Concretely, this technique makes it possible not to go through the traditional banking circuit. The purchaser does not have to constitute a financing file with banking establishments.

The setting up of this type of loan is authorized in the context of a business takeover, in the event of the purchase of goodwill or the purchase of company securities . It is also used in real estate transactions .

A specific tax declaration must be made when setting up a seller’s credit.

There are several advantages to setting up a seller’s credit during a buyout.

However, these essentially concern the buyer since the seller, for his part, only recovers the funds in a staggered manner over time. In compensation for the risk he takes, he still receives remuneration: financial interest. The assignor must always bear in mind that he is taking a risk by agreeing to provide seller credit. In addition, the seller generally pays the tax on the capital gain immediately, even though he has only received part of the sale price (NB: there is a system for spreading the tax if applying under conditions).

For the buyer, the interests multiply. First of all, the seller’s credit saves him time , because he does not have to contact banking organizations and compile financing files. Then, this can allow him to negotiate more advantageous conditions than in the case of traditional financing: total or partial absence of professional bank guarantees (collateral, assumption, deposit, etc.), low interest rate, etc.

When a sale takes place in a family setting , the seller’s loan is a very attractive financing solution.

How to set up a seller credit?

The establishment of a seller’s credit requires a climate of mutual trust between the seller and the buyer:

The buyer must demonstrate his motivation to take over the business and develop it,
And the seller must believe in the success of the project carried by the buyer.
In practice, it is the transferor who has the last word.

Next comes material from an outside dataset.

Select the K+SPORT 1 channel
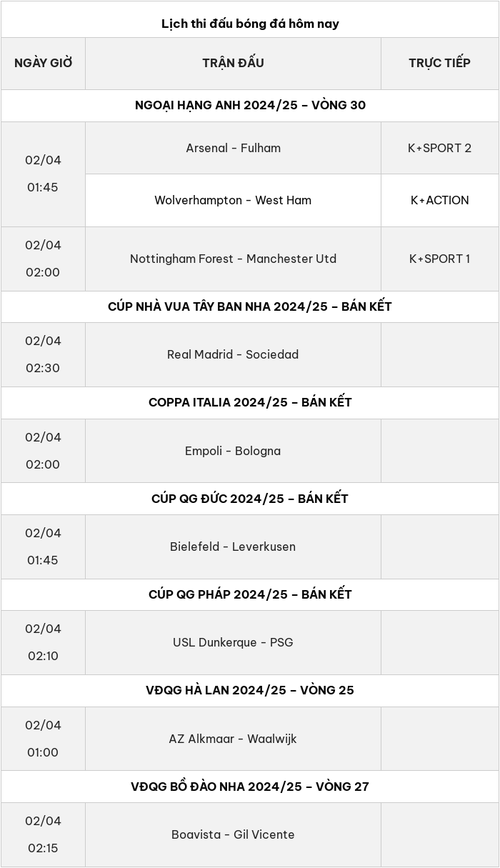 [440, 259]
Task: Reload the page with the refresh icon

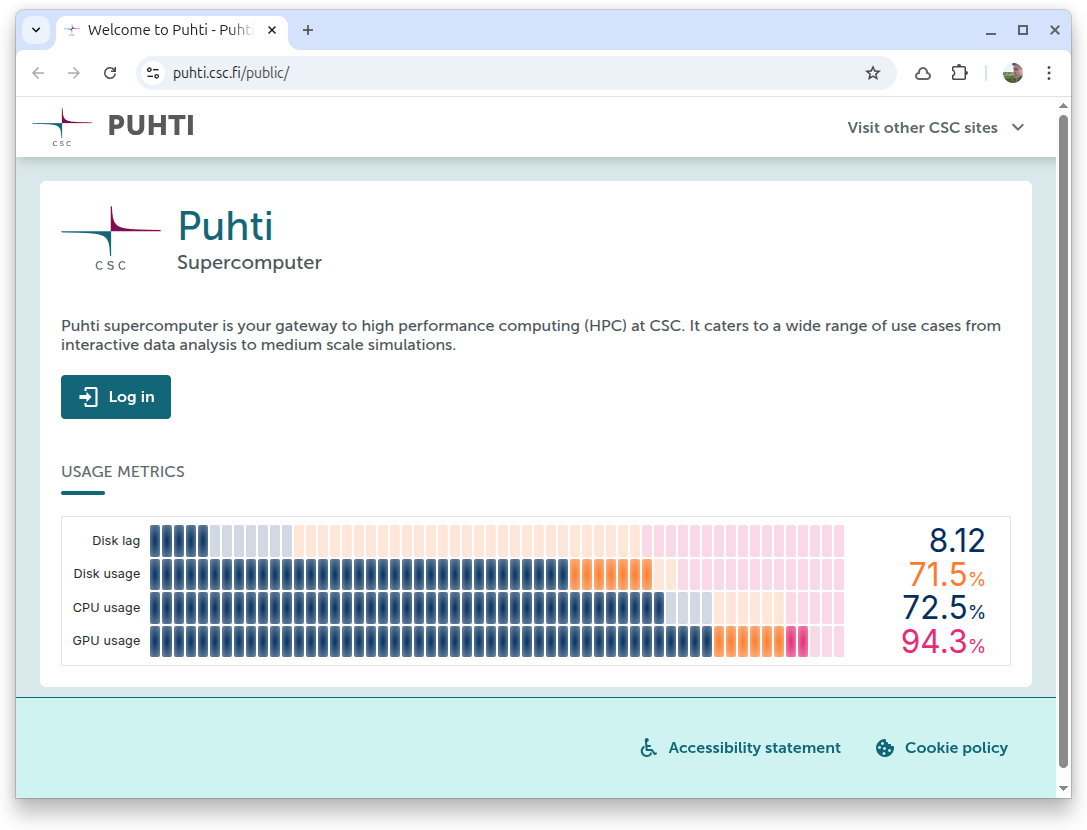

He sets the financing conditions for the seller credit he grants: amount, duration (between 1 and 3 years in most cases, 5 years for excellent files) and interest rate. A negotiation between the two parties can, of course, take place.

To materialize the agreement, a writing must be drawn up. The intervention of a notary is generally essential. The deed of transfer itself or a separate document may contain the provisions applicable to the seller’s credit.

The seller rarely extends seller credit for the full sale price. In general, this financing represents 30 to 50% of the amount of the investment. Traditional professional bank loans or personal contributions finance the balance.

What guarantees can the seller’s credit take advantage of?

A seller’s credit is not without risk for the seller . This is why the law authorizes it to set up certain guarantees .

First of all, the drafter of the deed can establish, for his benefit, a privilege of the lender of money . This guarantee enables it to recover its debt in priority from third parties.